Imagine if when you were born your parents named you, Uncertain Jones.  What kind of identity would you have?

“When she (Hagar) knew she was pregnant, she began to despise her mistress.  Then Sarai said to Abram, “You are responsible for the wrong I am suffering. I put my slave in your arms, and now that she knows she is pregnant, she despises me. May the Lord judge between you and me.”  “Your slave is in your hands,” Abram said. “Do with her whatever you think best.” Then Sarai mistreated Hagar; so she fled from her.” Vs. 4-6

Both Hagar and Sarai could be described as warring, bickering, spiteful, disrespectful and hateful.

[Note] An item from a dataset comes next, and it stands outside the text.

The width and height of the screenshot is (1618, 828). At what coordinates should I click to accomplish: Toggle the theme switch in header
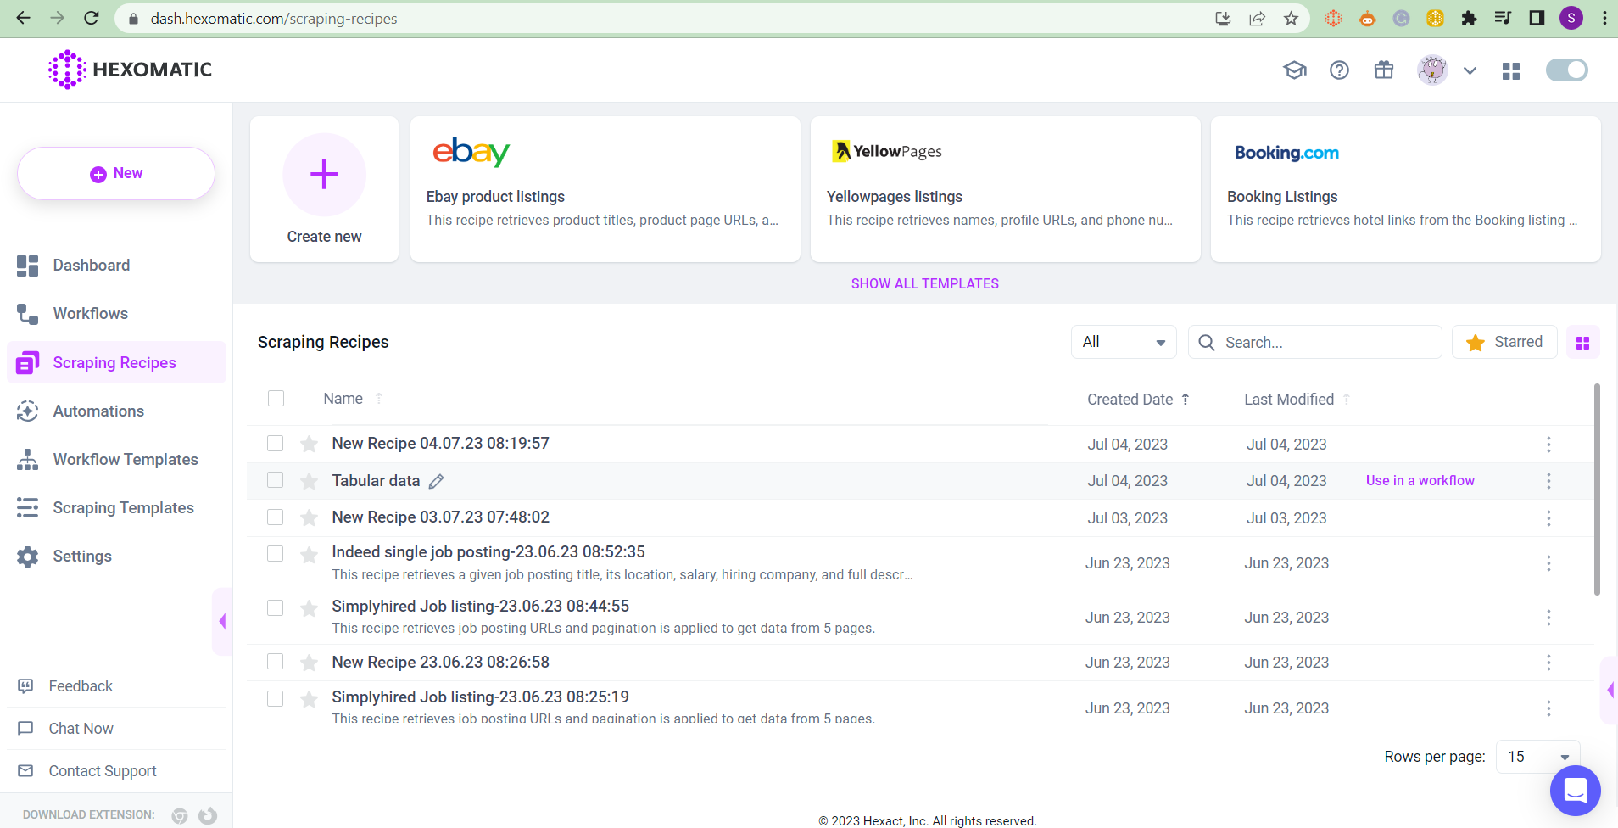(1566, 70)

The LORD looked for Hagar in the desert to find out what she was doing there, why she was leaving the family where He had put her.  Basically, in layman’s terms, He instructed her to go back to her family and work it out.  To put herself back into her proper roll inside of her family and THEN all would go well for her.  She would be ultimately blessed.

“She gave this name to the Lord who spoke to her: “You are the God who sees me,” for she said, “I have now seen the One who sees me.”” Vs. 13  Her eyes were opened to the truth, the Lord had seen her in her pride against Sarai for barring a child for the barren, and He had also seen her while she endured suffering at the hand of the same mistress.  

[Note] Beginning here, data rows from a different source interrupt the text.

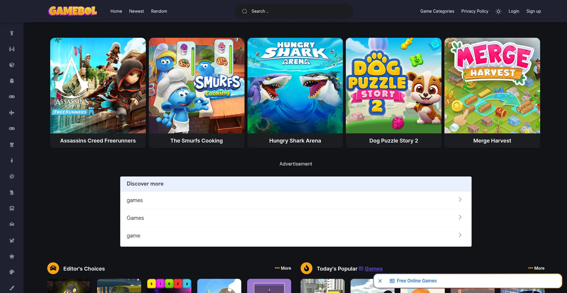Select the car category sidebar icon
Screen dimensions: 567x293
[x=12, y=224]
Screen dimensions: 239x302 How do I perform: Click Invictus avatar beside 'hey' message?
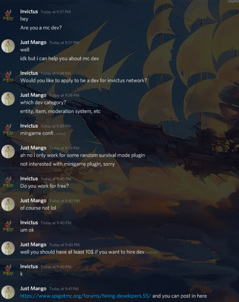pos(8,15)
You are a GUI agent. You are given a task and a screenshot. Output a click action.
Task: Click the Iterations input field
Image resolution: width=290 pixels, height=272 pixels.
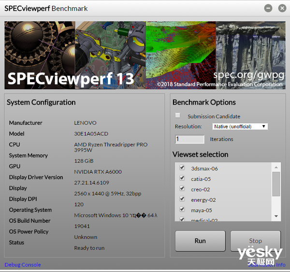(189, 139)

Uncertain Hagar found out who she was to the Lord.  She was not “Uncertain.”  He was certain to bless her and her descendants, “I will increase your descendants so much that they will be too numerous to count.” Vs. 10

Application: Do you have family relationships that could be described as warring, bickering, spiteful, disrespectful, or hateful???  Or maybe not even to that extreme, but obviously a relationship that is not pleasing to the Lord? 

We hurt or become hurt by the ones the Lord has put in our very own families.  Maybe we are also supposed to put ourselves back into our proper roll inside of our families and THEN all will go well for us too.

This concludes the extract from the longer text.